ПРЕДОСТАВЛЕННЫЙ ТЕКСТ
........
В ФИАНе же было сделано главное научное – нобелевского уровня – открытие с участием Вавилова. Осенью 1933 г. было впервые зафиксировано, а в 1937 г. объяснено так называемое «излучение Вавилова – Черенкова» (или просто «черенковское излучение»).

Ко всем описанным занятиям Вавилова в начале тридцатых годов добавилось еще одно: написание философских статей. В 1933 г. он публикует первую из них «Старая и новая физика» [Вавилов, 1933] в сборнике «Памяти Карла Маркса» под редакцией Н. И. Бухарина и А. М. Деборина. Вавилов пишет в ней о важности изучения истории науки, о смене нескольких познавательных методик, о диалектическом восприятии кажущихся противоречий современной физики – сторонясь политики и идеологии. Следующая статья 1934 г. «Ленин и физика» также посвящена философии естествознания.

В мае – июле 1935 г. Вавилов совершает поездку по оптическим лабораториям и заводам Европы – посещает Варшаву, Вену, Милан, Рим, Флоренцию, Геную, Париж, Брюссель, Гент, Брюгге, Берлин.
........
ИСХОДНЫЕ ДАННЫЕ
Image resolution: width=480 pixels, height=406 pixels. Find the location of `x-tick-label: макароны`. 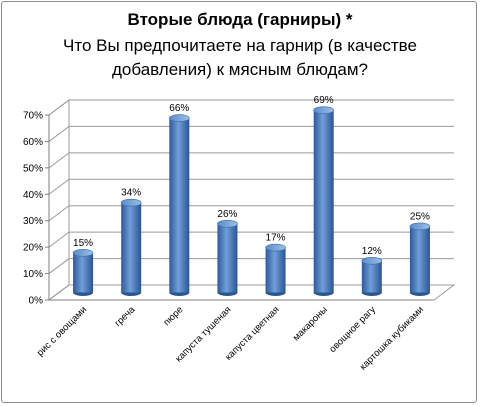

x-tick-label: макароны is located at coordinates (310, 324).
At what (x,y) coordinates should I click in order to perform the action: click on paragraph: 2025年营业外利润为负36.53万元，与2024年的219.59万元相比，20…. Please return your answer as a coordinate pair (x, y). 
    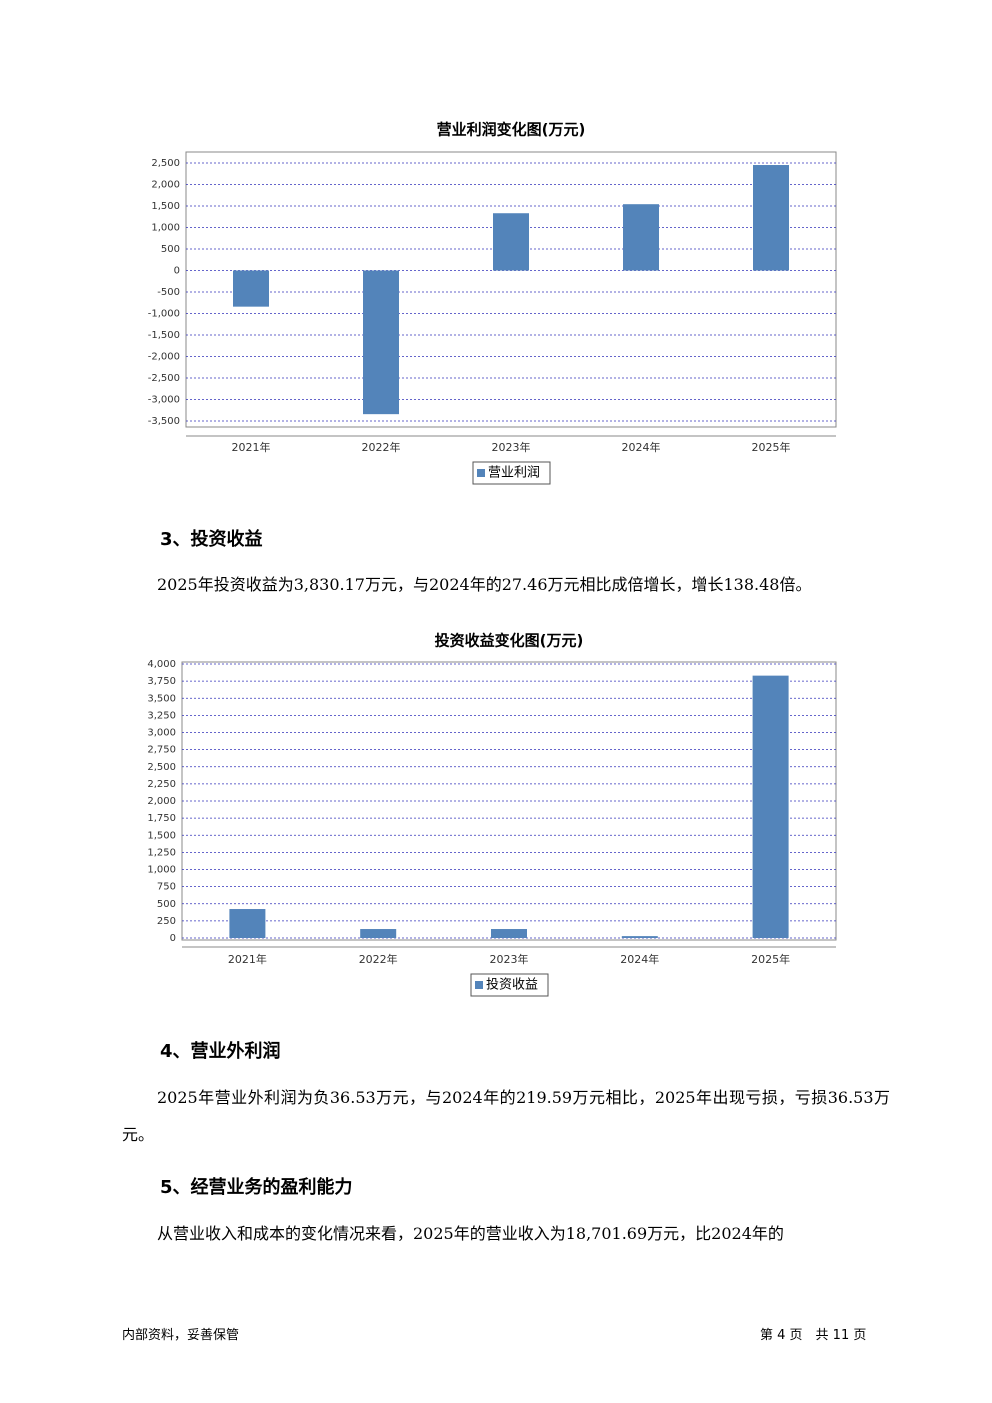
    Looking at the image, I should click on (506, 1116).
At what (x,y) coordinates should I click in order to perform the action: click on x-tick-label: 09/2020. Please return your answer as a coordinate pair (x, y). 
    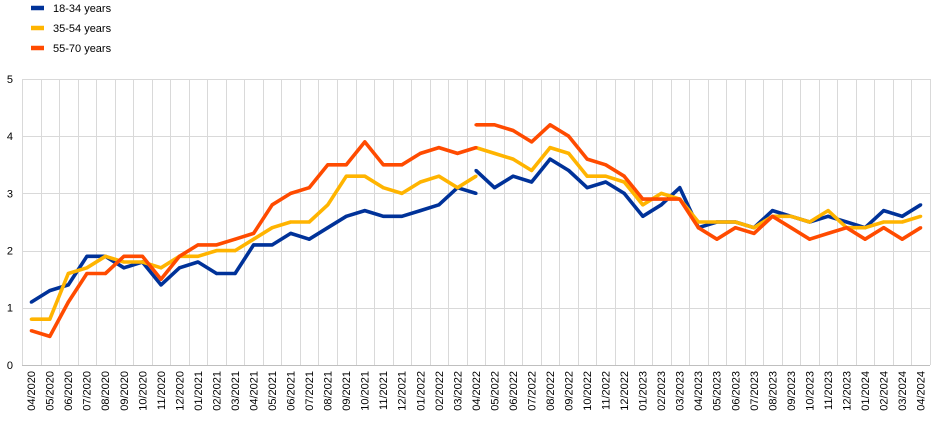
    Looking at the image, I should click on (125, 391).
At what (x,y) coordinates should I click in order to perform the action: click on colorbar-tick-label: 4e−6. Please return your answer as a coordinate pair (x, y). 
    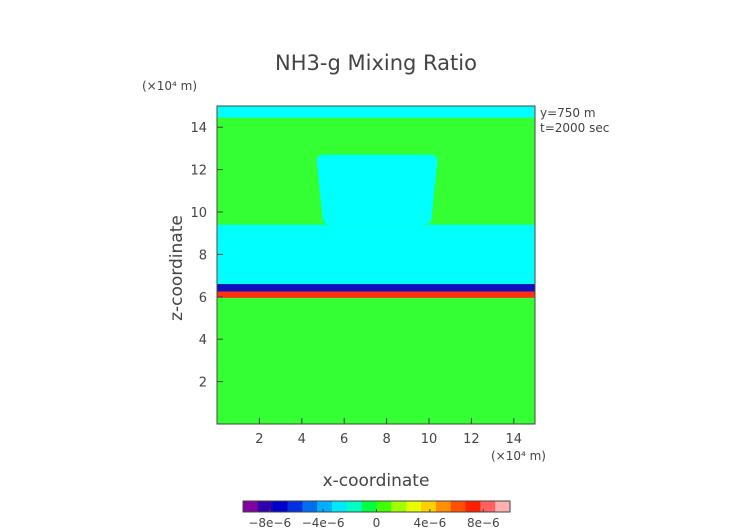
    Looking at the image, I should click on (430, 523).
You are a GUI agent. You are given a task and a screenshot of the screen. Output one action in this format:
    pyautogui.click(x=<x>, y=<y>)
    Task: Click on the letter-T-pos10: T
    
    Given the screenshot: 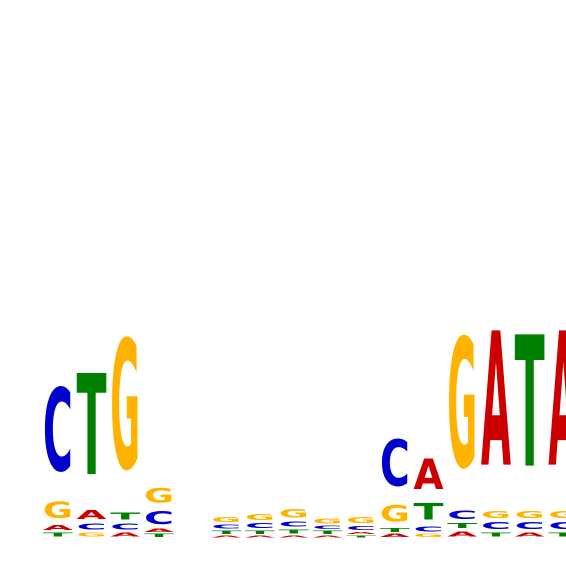 What is the action you would take?
    pyautogui.click(x=362, y=536)
    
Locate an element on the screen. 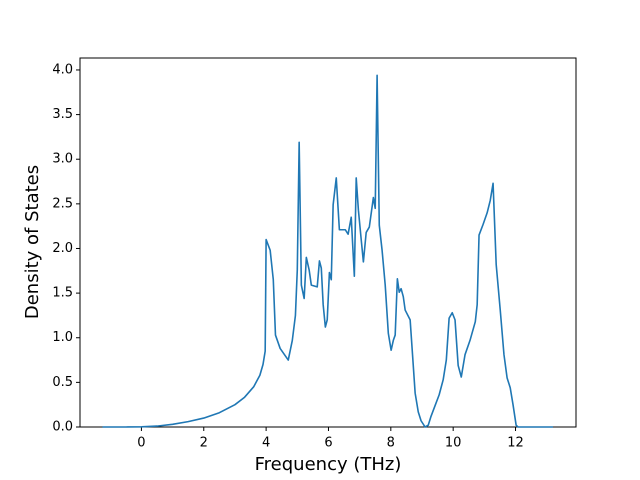 This screenshot has width=640, height=480. y-tick-label: 2.5 is located at coordinates (62, 204).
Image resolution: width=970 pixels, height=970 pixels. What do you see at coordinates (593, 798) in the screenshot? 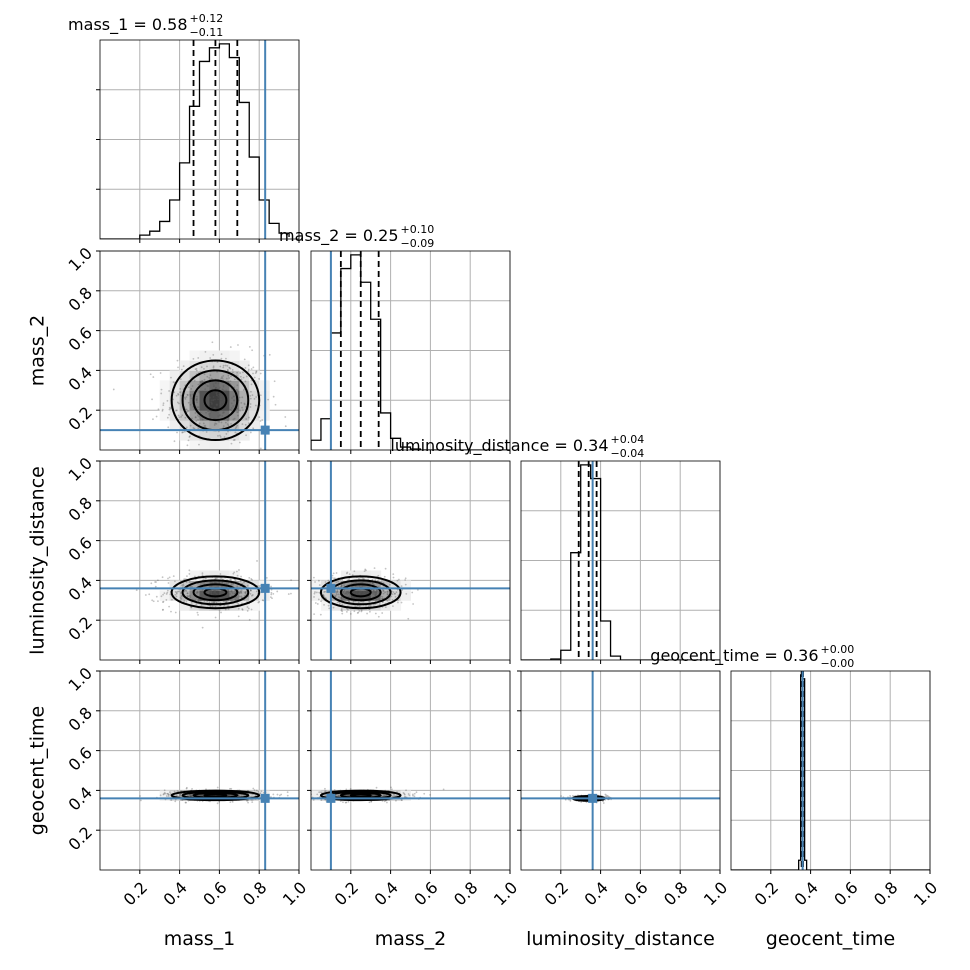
........
ЧТО НУЖНО СДЕЛАТЬ
a. В каком году, согласно тексту о Вавилове, было объяснено излучение Вавилова – Черенкова?
b. Обнови часть текста о Вавилове, начав с места, где стоят слова «Ко всем описанным», и остановившись после слов «посвящена философии естествознания.». В этом отрывке замени «изучения» на «исследования».

ОТВЕТЫ К ЗАДАНИЯМ
a. В 1937 году.

b.
Ко всем описанным занятиям Вавилова в начале тридцатых годов добавилось еще одно: написание философских статей. В 1933 г. он публикует первую из них «Старая и новая физика» [Вавилов, 1933] в сборнике «Памяти Карла Маркса» под редакцией Н. И. Бухарина и А. М. Деборина. Вавилов пишет в ней о важности исследования истории науки, о смене нескольких познавательных методик, о диалектическом восприятии кажущихся противоречий современной физики – сторонясь политики и идеологии. Следующая статья 1934 г. «Ленин и физика» также посвящена философии естествознания.